*** RECORDS TO USE ***

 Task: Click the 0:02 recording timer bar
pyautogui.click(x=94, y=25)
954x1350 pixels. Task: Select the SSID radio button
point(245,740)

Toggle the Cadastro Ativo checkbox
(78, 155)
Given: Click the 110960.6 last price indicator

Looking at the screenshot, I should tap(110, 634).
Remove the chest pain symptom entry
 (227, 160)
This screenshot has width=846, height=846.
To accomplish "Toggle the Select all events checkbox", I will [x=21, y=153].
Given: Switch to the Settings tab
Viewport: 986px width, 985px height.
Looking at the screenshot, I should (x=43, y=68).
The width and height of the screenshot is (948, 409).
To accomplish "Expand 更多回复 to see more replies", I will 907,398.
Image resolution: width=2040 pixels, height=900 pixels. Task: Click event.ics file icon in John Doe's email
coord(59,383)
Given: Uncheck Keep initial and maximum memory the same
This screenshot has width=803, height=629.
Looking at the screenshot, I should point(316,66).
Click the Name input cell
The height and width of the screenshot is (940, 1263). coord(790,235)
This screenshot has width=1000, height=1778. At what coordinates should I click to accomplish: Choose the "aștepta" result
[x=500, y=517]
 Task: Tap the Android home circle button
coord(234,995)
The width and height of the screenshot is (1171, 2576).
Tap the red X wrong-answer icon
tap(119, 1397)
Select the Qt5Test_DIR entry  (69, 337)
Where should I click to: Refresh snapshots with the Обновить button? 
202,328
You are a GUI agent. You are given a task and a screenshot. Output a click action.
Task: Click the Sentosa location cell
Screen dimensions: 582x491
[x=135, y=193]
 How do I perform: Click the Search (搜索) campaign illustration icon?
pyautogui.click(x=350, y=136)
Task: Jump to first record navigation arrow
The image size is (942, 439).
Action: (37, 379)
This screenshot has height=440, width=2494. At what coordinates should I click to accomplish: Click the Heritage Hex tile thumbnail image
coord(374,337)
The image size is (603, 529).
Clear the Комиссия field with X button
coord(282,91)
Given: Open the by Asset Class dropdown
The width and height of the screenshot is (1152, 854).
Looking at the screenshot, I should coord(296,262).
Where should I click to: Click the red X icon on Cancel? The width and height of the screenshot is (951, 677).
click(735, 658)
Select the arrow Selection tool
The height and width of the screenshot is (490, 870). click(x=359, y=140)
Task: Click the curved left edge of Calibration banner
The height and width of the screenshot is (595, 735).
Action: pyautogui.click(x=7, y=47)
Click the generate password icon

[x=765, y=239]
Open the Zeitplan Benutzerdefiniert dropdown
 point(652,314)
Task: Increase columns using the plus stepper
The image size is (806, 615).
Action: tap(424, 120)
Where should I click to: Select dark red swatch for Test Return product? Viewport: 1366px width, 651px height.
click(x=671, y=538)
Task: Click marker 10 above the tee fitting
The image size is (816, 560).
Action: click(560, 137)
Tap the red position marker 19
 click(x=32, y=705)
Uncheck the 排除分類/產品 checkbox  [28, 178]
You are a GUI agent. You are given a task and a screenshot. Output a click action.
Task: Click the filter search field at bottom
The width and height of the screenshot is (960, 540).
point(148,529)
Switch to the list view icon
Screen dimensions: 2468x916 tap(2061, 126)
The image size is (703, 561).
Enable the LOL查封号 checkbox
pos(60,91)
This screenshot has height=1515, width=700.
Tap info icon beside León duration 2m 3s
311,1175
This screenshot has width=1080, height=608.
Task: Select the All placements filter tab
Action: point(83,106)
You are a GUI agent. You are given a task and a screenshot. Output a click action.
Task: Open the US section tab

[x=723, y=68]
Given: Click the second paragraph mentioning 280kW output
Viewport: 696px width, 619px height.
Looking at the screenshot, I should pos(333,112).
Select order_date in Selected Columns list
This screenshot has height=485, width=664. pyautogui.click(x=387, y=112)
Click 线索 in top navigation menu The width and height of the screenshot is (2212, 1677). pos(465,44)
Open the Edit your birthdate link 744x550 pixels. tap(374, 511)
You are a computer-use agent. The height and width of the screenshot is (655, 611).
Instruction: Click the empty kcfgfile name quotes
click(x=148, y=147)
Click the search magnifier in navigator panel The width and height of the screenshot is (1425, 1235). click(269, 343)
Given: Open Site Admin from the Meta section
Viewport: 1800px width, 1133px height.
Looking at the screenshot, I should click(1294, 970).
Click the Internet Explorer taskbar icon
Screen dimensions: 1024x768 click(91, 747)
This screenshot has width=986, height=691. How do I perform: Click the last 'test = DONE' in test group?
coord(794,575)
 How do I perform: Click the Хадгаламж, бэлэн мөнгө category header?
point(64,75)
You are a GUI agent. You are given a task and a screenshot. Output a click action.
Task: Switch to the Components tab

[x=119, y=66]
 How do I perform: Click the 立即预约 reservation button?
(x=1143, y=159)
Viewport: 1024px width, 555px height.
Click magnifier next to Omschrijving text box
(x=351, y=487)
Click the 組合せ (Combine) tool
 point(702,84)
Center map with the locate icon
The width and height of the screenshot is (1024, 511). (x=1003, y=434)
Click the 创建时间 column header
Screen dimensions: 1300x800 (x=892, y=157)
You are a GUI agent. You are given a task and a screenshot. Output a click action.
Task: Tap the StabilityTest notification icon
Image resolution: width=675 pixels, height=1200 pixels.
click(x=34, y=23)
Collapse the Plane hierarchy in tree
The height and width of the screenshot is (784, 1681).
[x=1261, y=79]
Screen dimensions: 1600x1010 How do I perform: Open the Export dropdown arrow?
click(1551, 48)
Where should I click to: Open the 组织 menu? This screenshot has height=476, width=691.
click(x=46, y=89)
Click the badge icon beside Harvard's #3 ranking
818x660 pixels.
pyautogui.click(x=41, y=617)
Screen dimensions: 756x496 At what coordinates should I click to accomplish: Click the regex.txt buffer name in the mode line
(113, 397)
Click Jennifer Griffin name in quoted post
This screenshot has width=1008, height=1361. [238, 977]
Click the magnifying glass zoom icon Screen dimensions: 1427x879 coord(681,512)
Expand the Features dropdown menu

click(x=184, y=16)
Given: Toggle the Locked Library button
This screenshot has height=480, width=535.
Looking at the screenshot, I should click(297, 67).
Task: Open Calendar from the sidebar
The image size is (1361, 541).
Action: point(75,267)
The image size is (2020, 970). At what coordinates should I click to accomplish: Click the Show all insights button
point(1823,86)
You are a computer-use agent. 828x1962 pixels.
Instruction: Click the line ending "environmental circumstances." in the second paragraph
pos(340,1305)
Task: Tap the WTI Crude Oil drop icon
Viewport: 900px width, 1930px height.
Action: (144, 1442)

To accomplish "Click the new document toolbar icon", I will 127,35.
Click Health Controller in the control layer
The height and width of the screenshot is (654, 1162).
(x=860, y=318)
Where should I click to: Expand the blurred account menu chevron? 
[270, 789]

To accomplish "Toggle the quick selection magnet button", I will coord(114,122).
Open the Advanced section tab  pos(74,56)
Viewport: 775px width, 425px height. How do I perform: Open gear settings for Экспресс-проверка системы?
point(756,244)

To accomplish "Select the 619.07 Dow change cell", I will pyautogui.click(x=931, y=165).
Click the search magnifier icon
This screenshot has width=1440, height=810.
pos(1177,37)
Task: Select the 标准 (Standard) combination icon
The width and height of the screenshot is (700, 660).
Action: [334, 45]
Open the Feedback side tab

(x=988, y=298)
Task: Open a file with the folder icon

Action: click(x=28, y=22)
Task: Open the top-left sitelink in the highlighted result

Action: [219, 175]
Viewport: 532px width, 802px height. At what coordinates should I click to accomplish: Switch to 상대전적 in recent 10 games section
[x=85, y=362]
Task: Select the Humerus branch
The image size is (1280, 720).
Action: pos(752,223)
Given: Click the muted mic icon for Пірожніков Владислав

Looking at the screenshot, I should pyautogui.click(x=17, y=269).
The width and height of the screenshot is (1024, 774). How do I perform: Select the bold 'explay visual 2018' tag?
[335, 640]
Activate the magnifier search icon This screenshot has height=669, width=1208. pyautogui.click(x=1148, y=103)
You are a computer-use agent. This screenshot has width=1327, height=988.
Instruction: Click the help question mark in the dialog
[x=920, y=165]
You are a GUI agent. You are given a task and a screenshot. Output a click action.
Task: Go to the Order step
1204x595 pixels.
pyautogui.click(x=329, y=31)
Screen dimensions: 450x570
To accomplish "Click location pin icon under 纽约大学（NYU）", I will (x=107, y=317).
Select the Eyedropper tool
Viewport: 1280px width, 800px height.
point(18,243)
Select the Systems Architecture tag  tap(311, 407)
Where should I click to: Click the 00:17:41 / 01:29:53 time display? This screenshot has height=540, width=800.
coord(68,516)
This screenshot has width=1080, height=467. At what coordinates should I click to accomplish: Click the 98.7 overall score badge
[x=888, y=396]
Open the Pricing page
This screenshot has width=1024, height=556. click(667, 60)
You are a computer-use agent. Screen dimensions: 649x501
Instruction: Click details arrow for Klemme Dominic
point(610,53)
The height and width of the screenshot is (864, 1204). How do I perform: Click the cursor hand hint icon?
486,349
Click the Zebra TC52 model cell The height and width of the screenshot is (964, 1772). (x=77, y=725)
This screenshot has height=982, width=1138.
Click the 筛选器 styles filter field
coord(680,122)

***

→ THE TASK
Which lines above run from the one containing "Uncheck the 排除分類/產品" down to the one containing "This screenshot has height=1515, width=700."? Repeat exactly those, both ends included, and nothing else.

→ ANSWER
Uncheck the 排除分類/產品 checkbox  [28, 178]
You are a GUI agent. You are given a task and a screenshot. Output a click action.
Task: Click the filter search field at bottom
The width and height of the screenshot is (960, 540).
point(148,529)
Switch to the list view icon
Screen dimensions: 2468x916 tap(2061, 126)
The image size is (703, 561).
Enable the LOL查封号 checkbox
pos(60,91)
This screenshot has height=1515, width=700.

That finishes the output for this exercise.